The location of a roaming profile for the same user RoamUserX for a computer that runs Windows Vista or Windows 7 is:

\\host.name.fqdn\ProfileShare\RoamUserX.V2

This version can co-exist with a roaming profile for an earlier version of Windows.

Only ADMT v3.2 distinguishes the two different profile folder names. Earlier versions of ADMT only look for the folder called <profilename> and do not try to locate a V2 profile if it exists. Therefore, earlier versions of ADMT do not migrate roaming profiles for computers running Windows Vista and Windows 7.

In order to migrate a roaming profile folder using ADMT v3.2, the default access control list of the folder needs to be modified. By default, when a user logs on and the roaming profile folder and contents are created, the <profilename> or <profilename>.V2 folders are given the following ACLs:

  • SYSTEM – Full Control

  • user_name - Full Control

  • Owner = user_name

Therefore, only the owner of the profile, and the local system on which the share resides, are able to access the <profilename> or <profilename>.V2 folder. When the folder is assigned those default permissions, ADMT cannot access the folder for security translation.

To configure the folder permissions in order to allow ADMT v3.2 to migrate the roaming profile, you can enable a Group Policy setting for the domain. In Windows Server 2008 R2, the setting is:

Computer Configuration\Policies\Administrative Templates\System\User Profiles\Add the Administrators security group to the roaming user profiles

If this setting enabled and propagated before the first logon of the user (before the roaming profile is created), then the roaming profile directory will have an added permission that grants Full Control to members of the Administrators group of the share host (host.name.fqdn in this example).

After this setting is enabled, migrations can be performed as long as the user who runs ADMT v3.2 is included in the Administrators group of the share.

The user who runs ADMT user needs Full Control access on the roaming profile folders.

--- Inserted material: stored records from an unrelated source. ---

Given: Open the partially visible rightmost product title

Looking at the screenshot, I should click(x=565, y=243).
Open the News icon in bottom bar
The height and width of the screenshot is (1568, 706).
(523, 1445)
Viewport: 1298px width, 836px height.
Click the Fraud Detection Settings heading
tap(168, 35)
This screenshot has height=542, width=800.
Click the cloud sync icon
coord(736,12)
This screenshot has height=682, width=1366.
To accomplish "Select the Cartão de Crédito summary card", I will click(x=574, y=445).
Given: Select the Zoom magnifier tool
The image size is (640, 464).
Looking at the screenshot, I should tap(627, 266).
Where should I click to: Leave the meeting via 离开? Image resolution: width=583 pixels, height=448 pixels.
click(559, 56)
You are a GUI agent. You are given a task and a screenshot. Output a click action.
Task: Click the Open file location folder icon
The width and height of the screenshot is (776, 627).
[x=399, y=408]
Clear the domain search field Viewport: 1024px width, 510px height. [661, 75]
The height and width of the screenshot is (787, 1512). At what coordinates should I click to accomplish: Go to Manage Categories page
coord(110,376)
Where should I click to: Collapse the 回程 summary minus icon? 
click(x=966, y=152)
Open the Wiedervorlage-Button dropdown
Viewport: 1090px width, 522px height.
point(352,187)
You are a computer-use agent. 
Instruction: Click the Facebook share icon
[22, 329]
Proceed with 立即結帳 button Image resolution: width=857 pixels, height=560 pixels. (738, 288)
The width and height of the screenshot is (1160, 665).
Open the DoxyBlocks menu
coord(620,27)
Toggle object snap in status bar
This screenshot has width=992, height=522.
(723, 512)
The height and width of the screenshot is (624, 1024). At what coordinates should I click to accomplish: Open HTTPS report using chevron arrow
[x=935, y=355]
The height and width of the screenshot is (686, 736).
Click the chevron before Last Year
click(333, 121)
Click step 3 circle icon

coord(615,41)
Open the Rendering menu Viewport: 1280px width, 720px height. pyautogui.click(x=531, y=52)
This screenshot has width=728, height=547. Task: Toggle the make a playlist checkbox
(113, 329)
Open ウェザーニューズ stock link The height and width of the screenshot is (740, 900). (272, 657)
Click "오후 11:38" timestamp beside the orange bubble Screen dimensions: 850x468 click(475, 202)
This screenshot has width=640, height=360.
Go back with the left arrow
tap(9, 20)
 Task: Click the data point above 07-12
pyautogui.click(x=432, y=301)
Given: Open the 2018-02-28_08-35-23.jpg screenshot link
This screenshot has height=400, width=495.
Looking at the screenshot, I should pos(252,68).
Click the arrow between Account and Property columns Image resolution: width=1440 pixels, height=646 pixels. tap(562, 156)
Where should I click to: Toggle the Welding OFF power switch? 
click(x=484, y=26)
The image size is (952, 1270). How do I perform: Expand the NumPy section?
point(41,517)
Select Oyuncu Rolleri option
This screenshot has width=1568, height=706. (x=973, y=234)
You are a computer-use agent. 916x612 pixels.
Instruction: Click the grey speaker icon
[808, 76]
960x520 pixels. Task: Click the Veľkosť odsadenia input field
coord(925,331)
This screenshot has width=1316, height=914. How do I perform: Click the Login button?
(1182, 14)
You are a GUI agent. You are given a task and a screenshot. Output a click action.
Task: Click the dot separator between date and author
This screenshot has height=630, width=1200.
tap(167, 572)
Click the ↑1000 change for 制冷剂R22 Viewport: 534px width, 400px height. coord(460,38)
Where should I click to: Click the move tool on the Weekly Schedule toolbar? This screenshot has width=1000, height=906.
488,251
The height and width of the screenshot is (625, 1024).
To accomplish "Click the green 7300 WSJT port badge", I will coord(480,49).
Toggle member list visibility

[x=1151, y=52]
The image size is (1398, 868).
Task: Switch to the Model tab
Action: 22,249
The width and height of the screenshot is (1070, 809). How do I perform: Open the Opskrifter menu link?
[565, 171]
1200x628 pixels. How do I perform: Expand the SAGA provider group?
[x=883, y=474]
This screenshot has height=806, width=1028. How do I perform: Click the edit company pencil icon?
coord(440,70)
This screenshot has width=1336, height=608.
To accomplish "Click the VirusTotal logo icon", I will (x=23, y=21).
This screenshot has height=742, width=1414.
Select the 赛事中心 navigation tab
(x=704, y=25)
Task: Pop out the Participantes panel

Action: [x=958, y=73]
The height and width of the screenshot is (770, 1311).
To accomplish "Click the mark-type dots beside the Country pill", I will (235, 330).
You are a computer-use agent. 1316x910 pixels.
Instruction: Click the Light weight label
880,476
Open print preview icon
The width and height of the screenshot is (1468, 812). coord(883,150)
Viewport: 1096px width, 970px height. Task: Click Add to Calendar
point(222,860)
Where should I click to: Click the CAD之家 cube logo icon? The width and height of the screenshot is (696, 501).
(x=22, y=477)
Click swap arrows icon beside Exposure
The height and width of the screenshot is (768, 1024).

To achieve that, you can try one of the following options:

    1. As a user with administrative access on the share computer (host.name.fqdn in this example), take ownership of the profile directories. This will give the ability to adjust ACLs as necessary.

    2. Add the user who runs ADMT to the ACL with Full Control and have the permission inherited to all subfolders and files.

    3. Perform the migrations.

    4. After the migration, restore the migrated as the owner of their own profile directory.

  1. Create a script (for example, using Windows PowerShell) that performs that following:

    1. Executes as SYSTEM on the share computer (host.name.fqdn in the example)

    2. Adds the Administrators security group to the ACL set of the profile folders – propagating to all subfolders and files

    3. Adds the Administrators security group with Full Control to the ACL set of the profile folders and have the permission inherited to all subfolders and files.

  2. Create a script (for example, using Windows PowerShell) that performs that following:

    1. Runs in the context of each roaming user (for example, as a logon task).

    2. Adds the Administrators security group with Full Control to the ACL set of the profile folders and have the permission inherited to all subfolders and files.